ЗАДАНИЕ 1: Продублируйте из отрывка о выставке в Манеже участок от «Летом 2021 года автор» до «мягок и хрипловат.» включительно.

ОТРЫВОК ДЛЯ ЧТЕНИЯ:
▬▬▬
Летом 2021 года автор этой книги встречался с другим участником выставки в Манеже – Борисом Жутовским, на глазах которого происходило это импровизированное обсуждение, и спросил: действительно ли Суслов поднимал кулаки и кричал. Художник, не скрывавший своей ненависти к Суслову, дал понять, что Рабичев в своих мемуарах сильно сгустил краски. Правда состояла в том, что Суслов действительно всё время находился рядом с Хрущёвым и умело подбрасывал поленья в разгоравшийся костёр. Об этом впоследствии рассказывал бессменный руководитель студии «Новая реальность» Элий Белютин.

По словам художника, Суслов сознательно шёл на раскручивание скандала и, когда Хрущёв уже вроде отвязался от него и собрался перейти к картинам других авторов, начал сам допрашивать мастера. Читаем мемуары Белютина:

«– Вы не могли бы продолжить объяснения? – его (Суслова. – В.О.) голос был мягок и хрипловат.
▬▬▬
СТРОКИ НАБОРА ДАННЫХ:
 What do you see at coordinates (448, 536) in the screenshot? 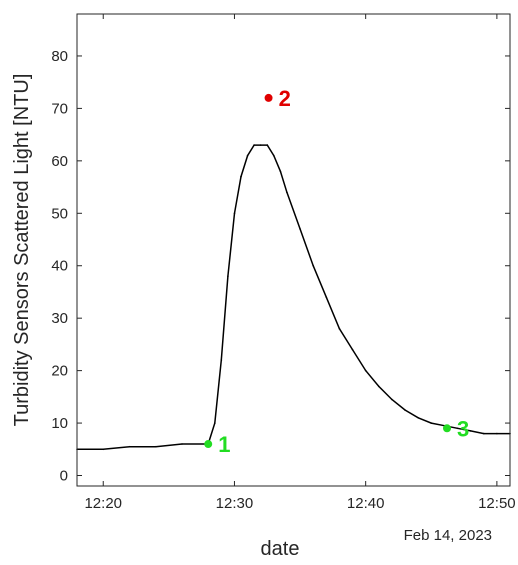
I see `x-date-label: Feb 14, 2023` at bounding box center [448, 536].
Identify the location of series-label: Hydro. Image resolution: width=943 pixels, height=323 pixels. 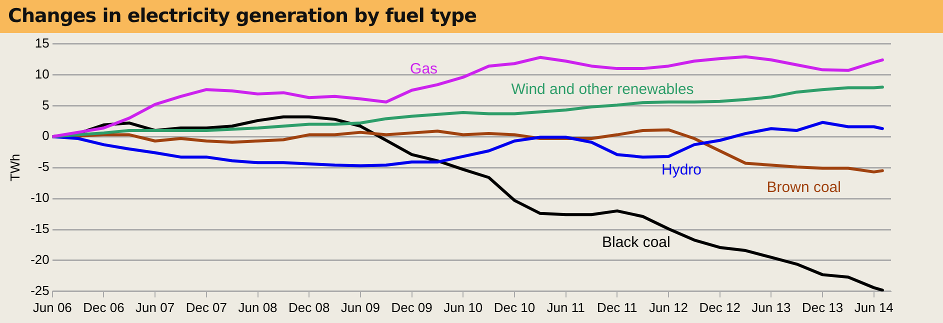
(682, 170).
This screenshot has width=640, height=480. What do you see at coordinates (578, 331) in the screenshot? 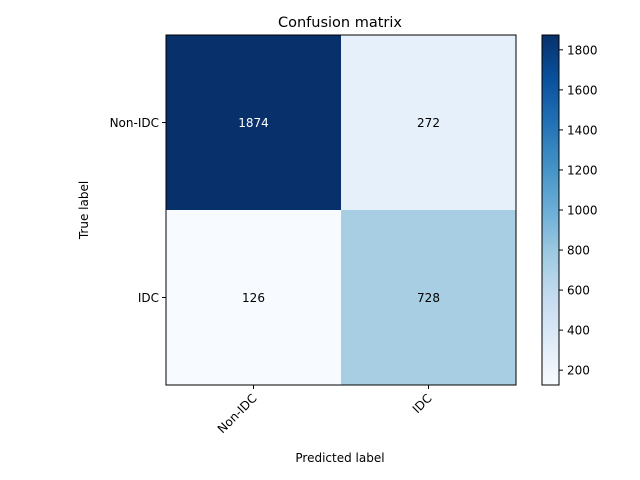
I see `colorbar-tick-label: 400` at bounding box center [578, 331].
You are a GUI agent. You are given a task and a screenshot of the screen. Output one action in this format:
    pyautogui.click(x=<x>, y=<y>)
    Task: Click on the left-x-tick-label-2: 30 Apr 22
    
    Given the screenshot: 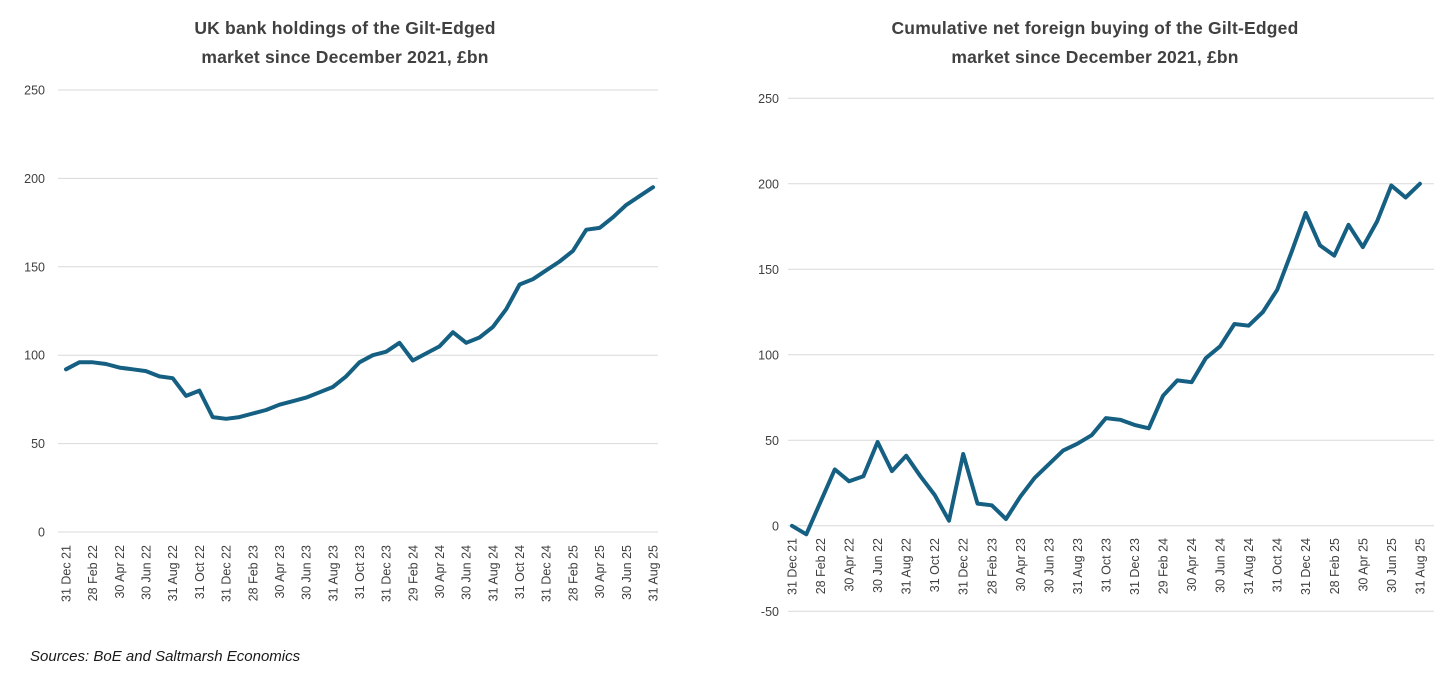 What is the action you would take?
    pyautogui.click(x=120, y=572)
    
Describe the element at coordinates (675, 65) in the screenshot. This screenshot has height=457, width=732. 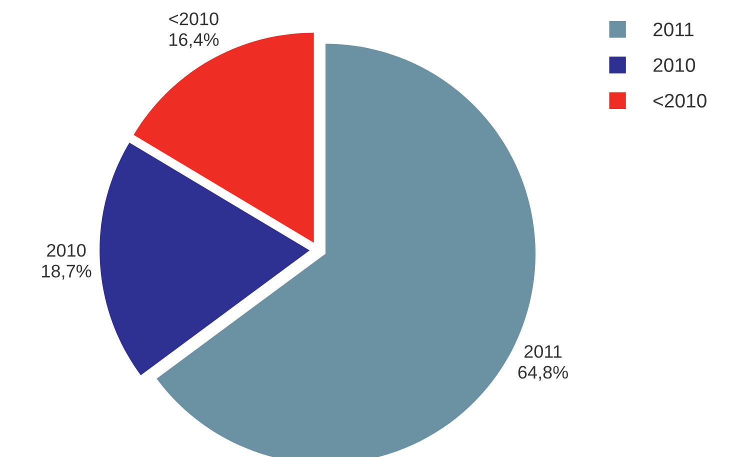
I see `legend-label: 2010` at that location.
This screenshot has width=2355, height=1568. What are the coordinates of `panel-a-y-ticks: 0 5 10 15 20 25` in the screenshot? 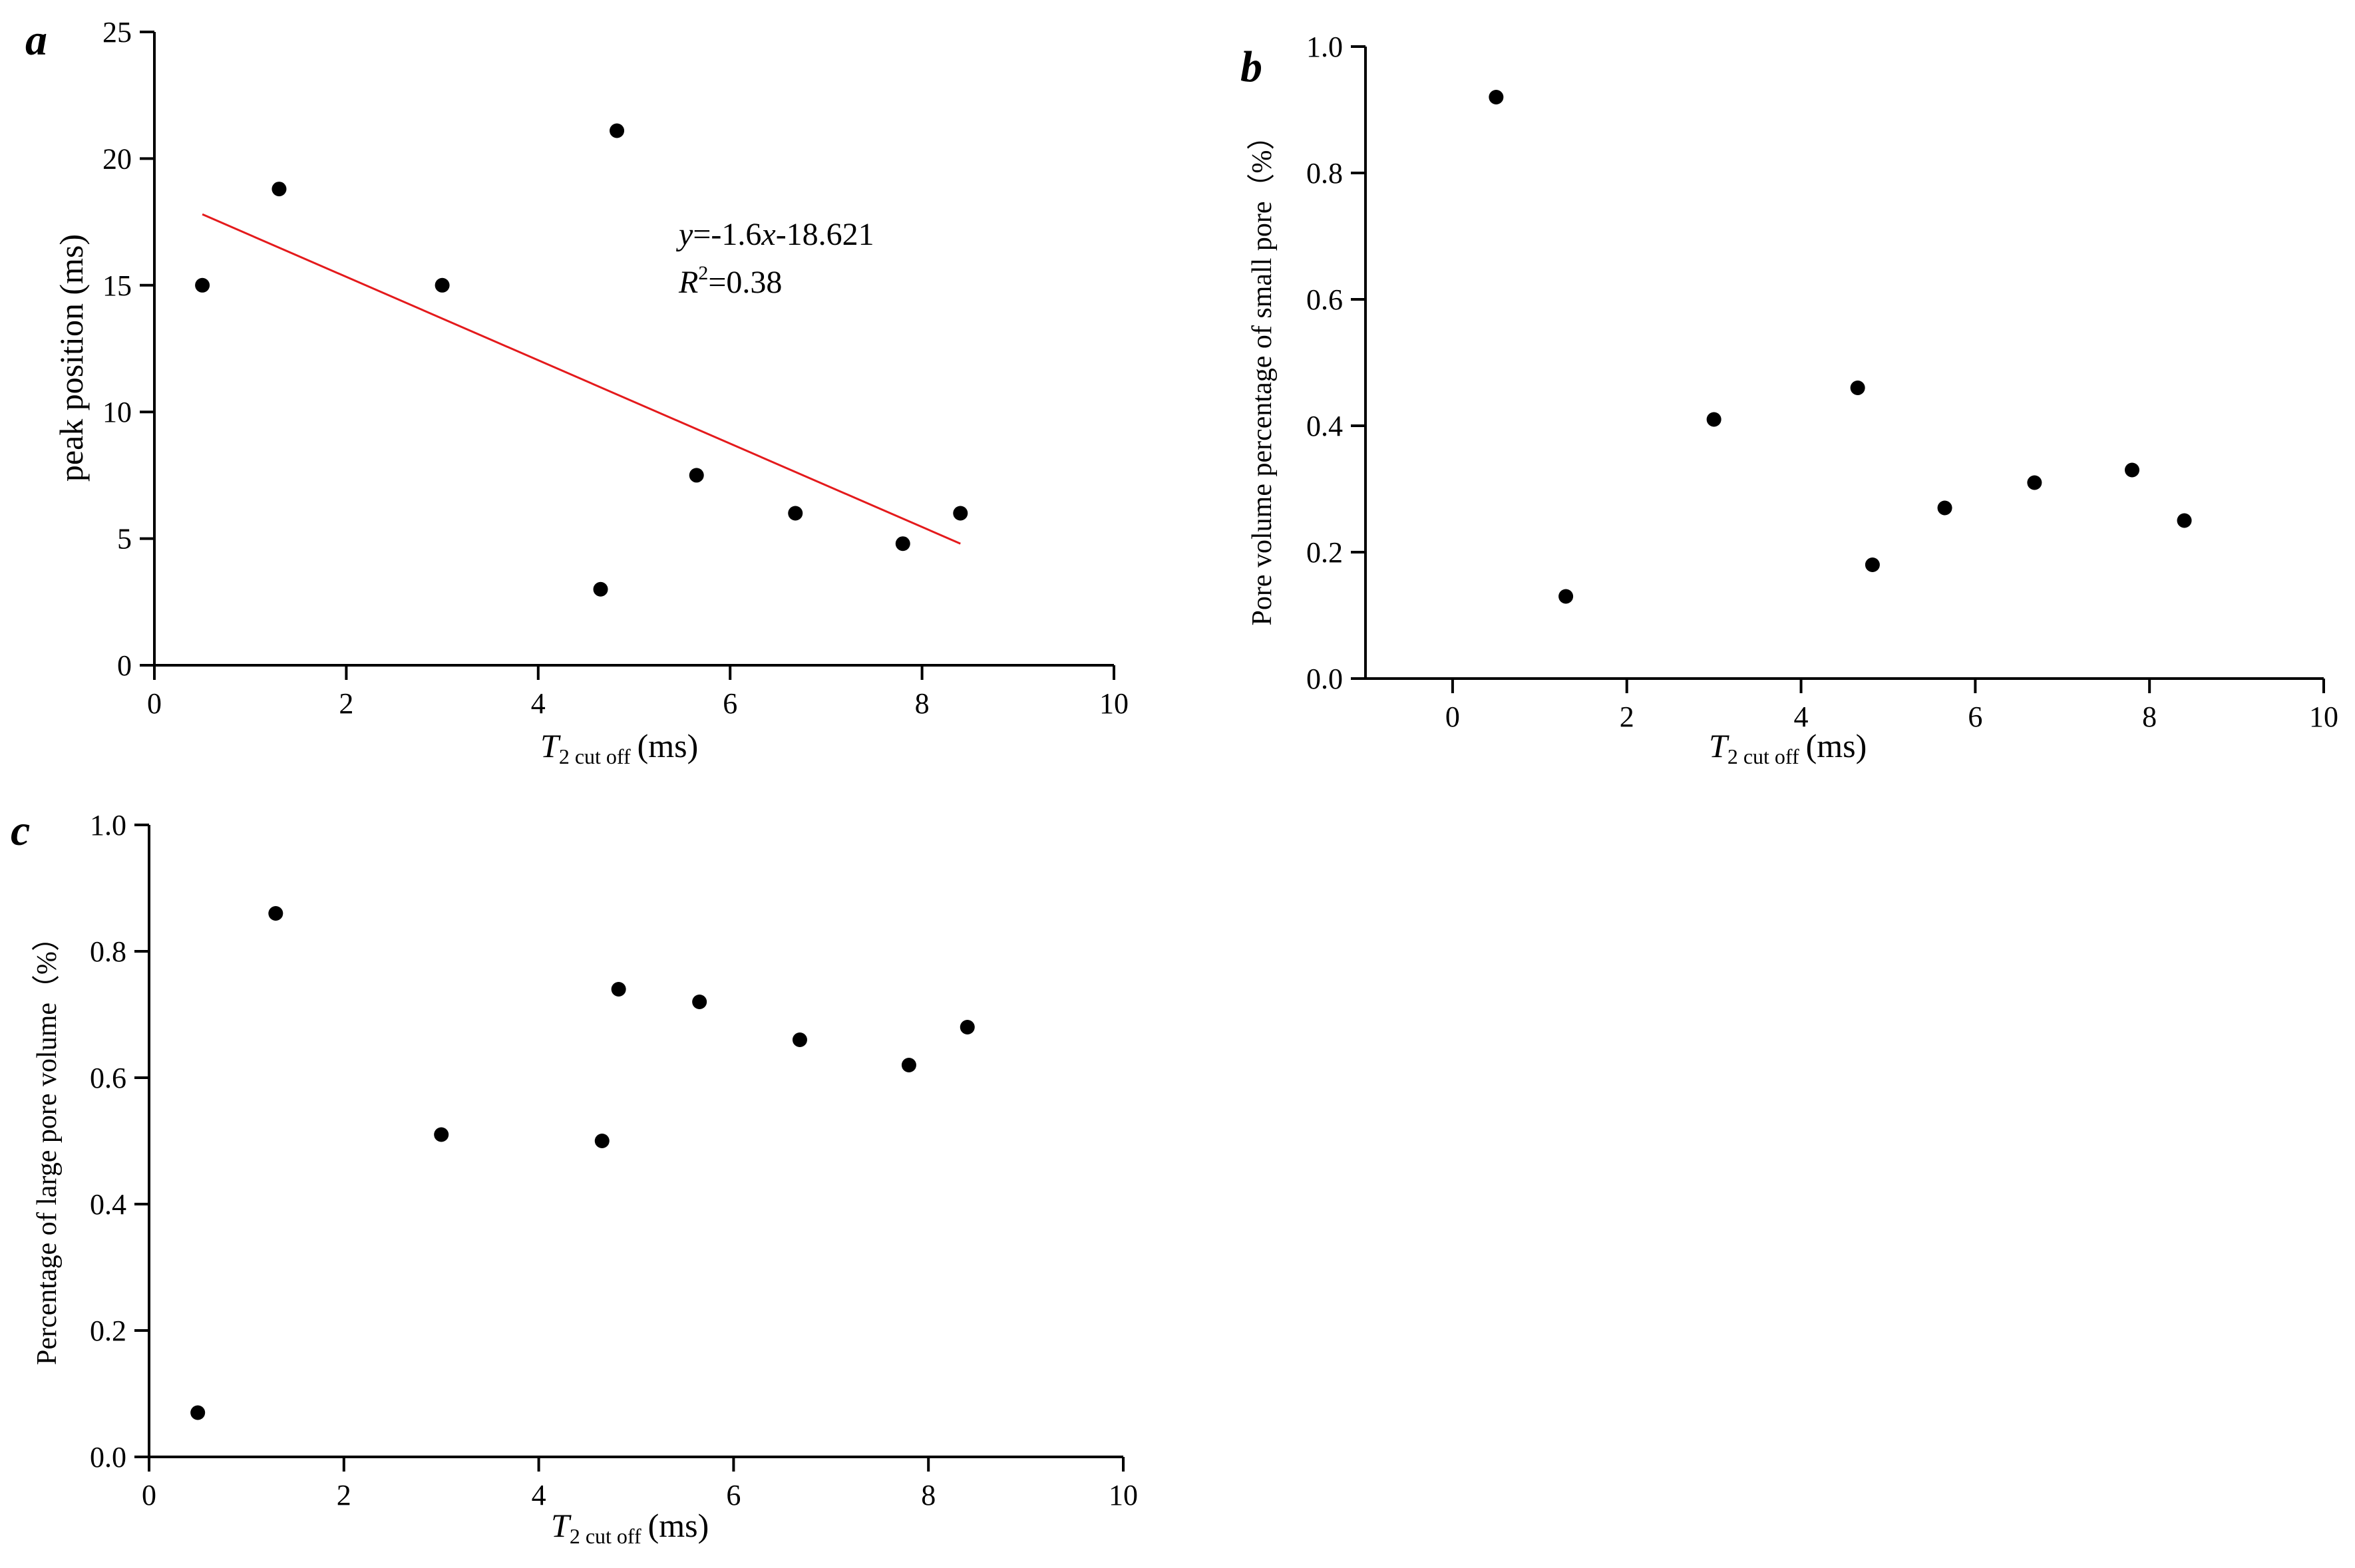 It's located at (128, 349).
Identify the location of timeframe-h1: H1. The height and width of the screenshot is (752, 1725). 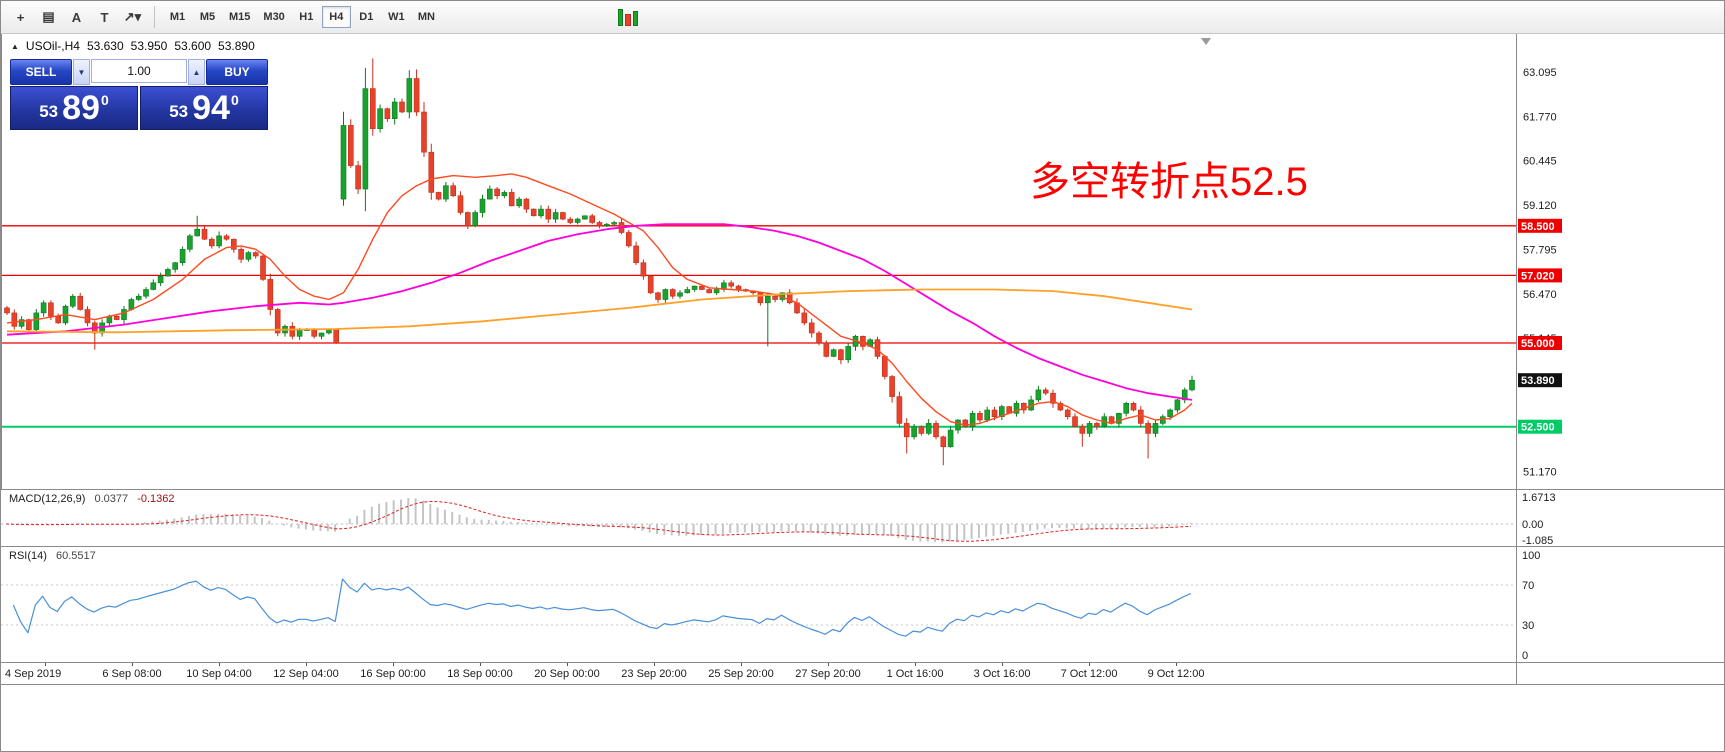
(306, 17).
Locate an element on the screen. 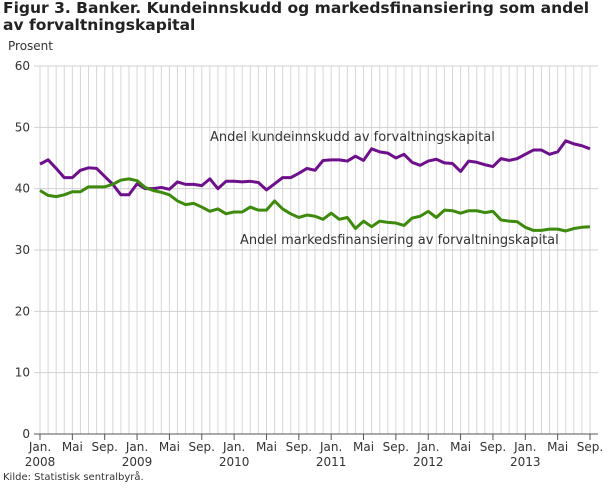 Image resolution: width=610 pixels, height=488 pixels. x-tick-year-label: 2013 is located at coordinates (526, 462).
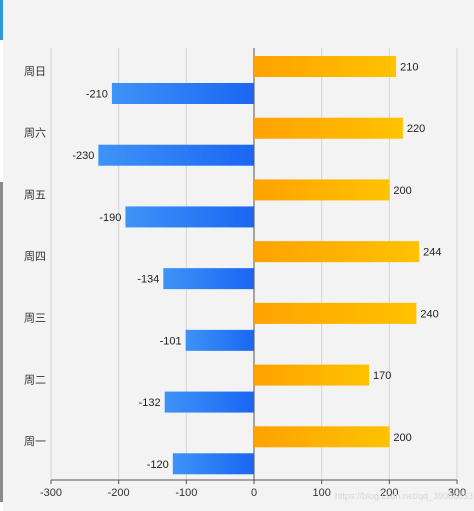 The width and height of the screenshot is (474, 511). What do you see at coordinates (35, 134) in the screenshot?
I see `category-label: 周六` at bounding box center [35, 134].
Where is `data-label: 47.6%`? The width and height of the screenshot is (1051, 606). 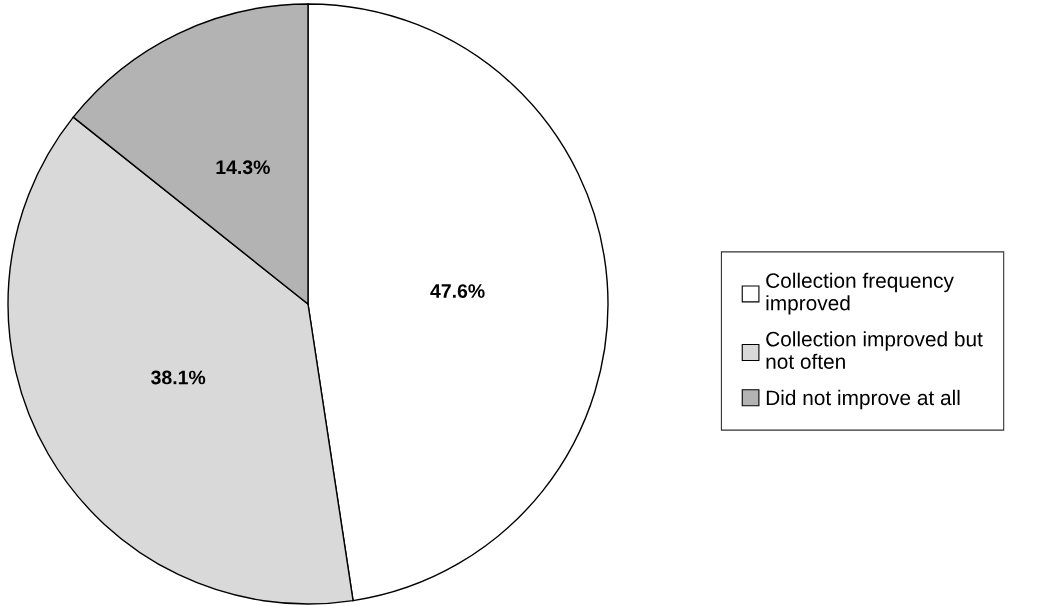 data-label: 47.6% is located at coordinates (458, 291).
▬▬▬
ЗАДАНИЕ 2: Отредактируйте строки набора данных на участке от строки со словами «Describe the element» до строки со словами «at that location.» включительно: замените «Describe» на «Identify», остальное оставьте без изменений. Выведите только эти строки, без картинок.

РЕЗУЛЬТАТ 1:
Летом 2021 года автор этой книги встречался с другим участником выставки в Манеже – Борисом Жутовским, на глазах которого происходило это импровизированное обсуждение, и спросил: действительно ли Суслов поднимал кулаки и кричал. Художник, не скрывавший своей ненависти к Суслову, дал понять, что Рабичев в своих мемуарах сильно сгустил краски. Правда состояла в том, что Суслов действительно всё время находился рядом с Хрущёвым и умело подбрасывал поленья в разгоравшийся костёр. Об этом впоследствии рассказывал бессменный руководитель студии «Новая реальность» Элий Белютин.

По словам художника, Суслов сознательно шёл на раскручивание скандала и, когда Хрущёв уже вроде отвязался от него и собрался перейти к картинам других авторов, начал сам допрашивать мастера. Читаем мемуары Белютина:

«– Вы не могли бы продолжить объяснения? – его (Суслова. – В.О.) голос был мягок и хрипловат.

РЕЗУЛЬТАТ 2:
Identify the element at coordinates (675, 65) in the screenshot. This screenshot has height=457, width=732. 
I see `legend-label: 2010` at that location.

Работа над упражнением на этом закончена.